Coronavírus

República Checa: de exemplo a caso preocupante, com milhares de novas infeções diárias. Há novas medidas a partir desta sexta-feira

18 setembro 2020 12:24

A República Checa chegou a ser dada como exemplo no tempo de resposta à pandemia. Seis meses depois, é um dos casos que mais preocupa na Europa

gabriel kuchta

Na quarta-feira, a República Checa foi notícia por superar pela primeira vez os dois mil casos num só dia. Problema: na quinta, foram três mil. O país com uma população próxima da de Portugal, que também chegou a ser exemplo na contenção da pandemia, volta esta sexta às restrições. E mesmo com um Governo que resiste a nova quarentena, não é certo que fique por aqui

18 setembro 2020 12:24

Um dia depois de superada a barreira das duas mil infeções em 24 horas (2.139), a República Checa voltou a superar um máximo diário. Foram detetados só esta quinta-feira 3.130 novos doentes com covid-19, um aumento de 46%, em linha com o que se tem verificado nos últimos dias.

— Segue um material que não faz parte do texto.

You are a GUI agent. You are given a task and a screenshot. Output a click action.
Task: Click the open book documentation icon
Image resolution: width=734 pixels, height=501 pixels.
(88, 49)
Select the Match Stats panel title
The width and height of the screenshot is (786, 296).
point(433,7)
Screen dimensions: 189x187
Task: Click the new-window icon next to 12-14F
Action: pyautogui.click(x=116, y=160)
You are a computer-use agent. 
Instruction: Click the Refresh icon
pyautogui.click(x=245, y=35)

Essa é a principal preocupação das autoridades de saúde: não só o valor absoluto dos casos, mas o ritmo a que crescem, num país cuja população não anda longe da portuguesa, cerca de 11 milhões de habitantes. E se é verdade que o total fica ainda bem abaixo do português — 44.155 casos confirmados desde o início da pandemia, quando em Portugal está em 66.396 —, as pessoas com o vírus ativo no organismo, e por isso potenciais transmissoras, são já mais de 20 mil.

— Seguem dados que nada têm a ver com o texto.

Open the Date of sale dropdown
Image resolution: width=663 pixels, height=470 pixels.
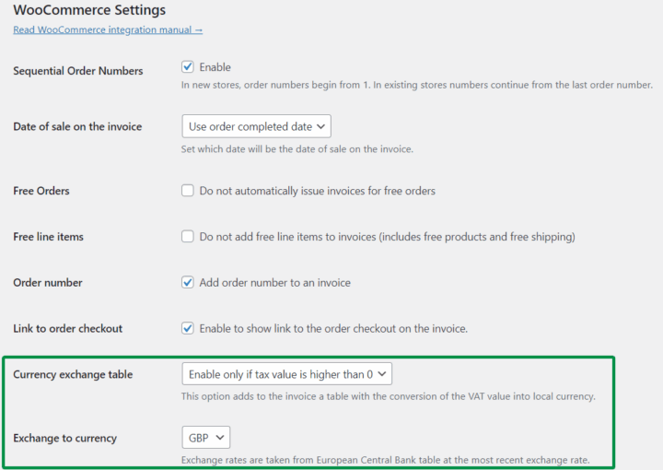[x=256, y=126]
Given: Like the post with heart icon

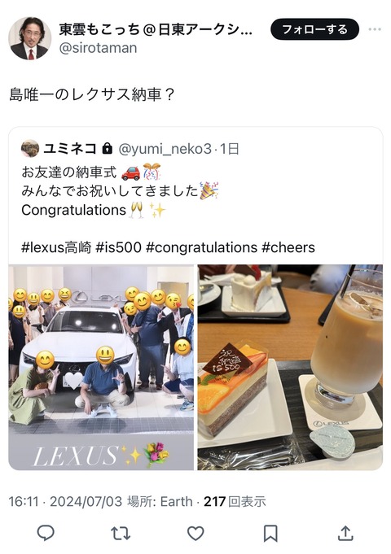Looking at the screenshot, I should 196,534.
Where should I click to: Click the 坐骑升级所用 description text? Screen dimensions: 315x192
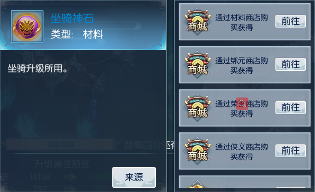click(x=38, y=68)
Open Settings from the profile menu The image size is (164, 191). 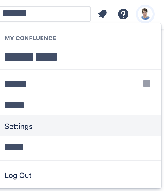(x=19, y=126)
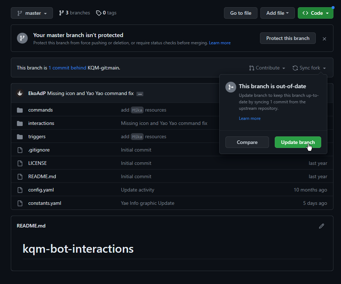The height and width of the screenshot is (284, 341).
Task: Open the constants.yaml file
Action: point(45,203)
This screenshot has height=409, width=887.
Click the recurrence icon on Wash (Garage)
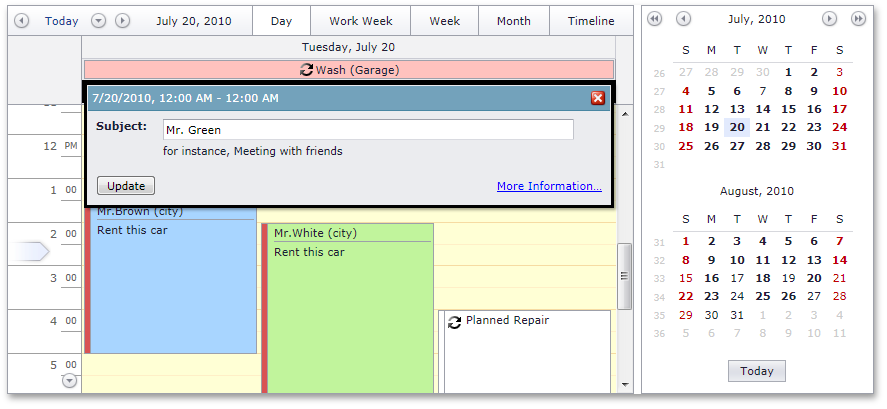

É por causa desse indicador que os bares e restaurantes da República Checa vão passar a fechar à meia-noite a partir desta sexta-feira. E, nas escolas, os alunos do 5.º ano em diante vão passar a usar máscara dentro e fora da sala de aula. O ministro da Saúde checo, Adam Vojtech, deu como justificação a subida do RT, o número de pessoas que cada doente infeta e que vai agora em 1.6, mas insistiu que a ideia não é fechar o país.

A República Checa chegou a ser dada como bom exemplo na contenção do vírus, tal como Portugal e sensivelmente na mesma altura. Ainda não é claro o que motivou uma subida a tão alto ritmo e, avança a Reuters, o Governo checo pode não ficar por aqui. A travá-lo está a experiência da primeira quarentena, logo em março, que levou a uma contração da economia a rondar os 11% no segundo quadrimestre, se comparado com o período homólogo em 2019.

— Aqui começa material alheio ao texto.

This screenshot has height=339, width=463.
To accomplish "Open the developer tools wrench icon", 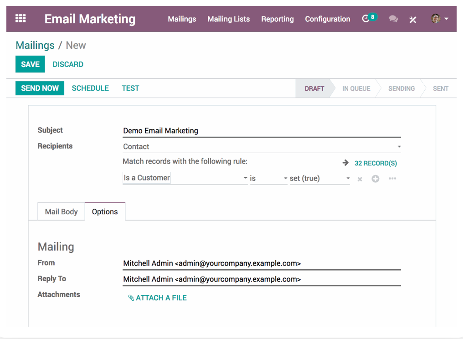I will pos(412,20).
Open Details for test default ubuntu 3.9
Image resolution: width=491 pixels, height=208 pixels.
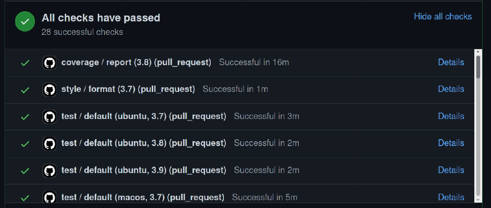tap(451, 170)
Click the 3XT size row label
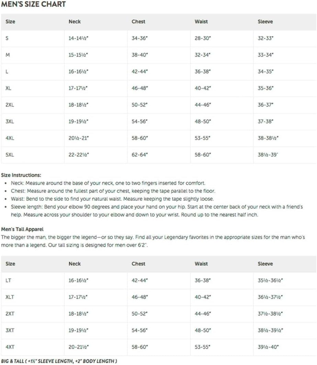This screenshot has height=365, width=317. [x=10, y=330]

Além da limitação aos bares e restaurantes, o Governo checo exigiu um reforço das máscaras em espaços fechados e diminuiu a capacidade de alguns eventos que obrigam o público a ficar de pé, limitando-os aos lugares sentados. Pediu também à população que evite esses eventos, mesmo que por lei não estejam proibidos.

Se ajustadas as infeções ao total da população, a República Checa é agora o terceiro país europeu com a situação mais delicada, atrás de Espanha e França. Ainda assim, no indicador mais grave, o das mortes, o país segue bem abaixo desses vizinhos europeus, com 489 óbitos diretamente relacionados com a covid-19.